» **YOUR INSTRUCTIONS**
Please put the records below into a numbered list, leaving out any blank lines.

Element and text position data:
* * * *

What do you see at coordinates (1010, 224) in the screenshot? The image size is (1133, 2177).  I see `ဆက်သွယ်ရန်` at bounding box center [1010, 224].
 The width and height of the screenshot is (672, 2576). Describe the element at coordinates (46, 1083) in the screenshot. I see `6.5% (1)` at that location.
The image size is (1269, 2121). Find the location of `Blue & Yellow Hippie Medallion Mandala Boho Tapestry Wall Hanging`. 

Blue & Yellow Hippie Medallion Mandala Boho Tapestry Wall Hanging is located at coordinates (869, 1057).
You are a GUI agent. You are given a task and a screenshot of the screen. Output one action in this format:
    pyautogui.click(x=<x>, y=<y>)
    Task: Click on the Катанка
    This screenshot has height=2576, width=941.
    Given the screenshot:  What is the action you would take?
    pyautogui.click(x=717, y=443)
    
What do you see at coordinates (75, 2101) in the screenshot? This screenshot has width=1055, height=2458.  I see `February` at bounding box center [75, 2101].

* * * *

» **FULL SOLUTION**
1. What do you see at coordinates (1010, 224) in the screenshot? The image size is (1133, 2177).  I see `ဆက်သွယ်ရန်` at bounding box center [1010, 224].
2.  The width and height of the screenshot is (672, 2576). Describe the element at coordinates (46, 1083) in the screenshot. I see `6.5% (1)` at that location.
3. The image size is (1269, 2121). Find the location of `Blue & Yellow Hippie Medallion Mandala Boho Tapestry Wall Hanging`. 
4. Blue & Yellow Hippie Medallion Mandala Boho Tapestry Wall Hanging is located at coordinates (869, 1057).
5. You are a GUI agent. You are given a task and a screenshot of the screen. Output one action in this format:
6.     pyautogui.click(x=<x>, y=<y>)
7.     Task: Click on the Катанка
8.     This screenshot has height=2576, width=941.
9.     Given the screenshot:  What is the action you would take?
10.     pyautogui.click(x=717, y=443)
11. What do you see at coordinates (75, 2101) in the screenshot? This screenshot has width=1055, height=2458.  I see `February` at bounding box center [75, 2101].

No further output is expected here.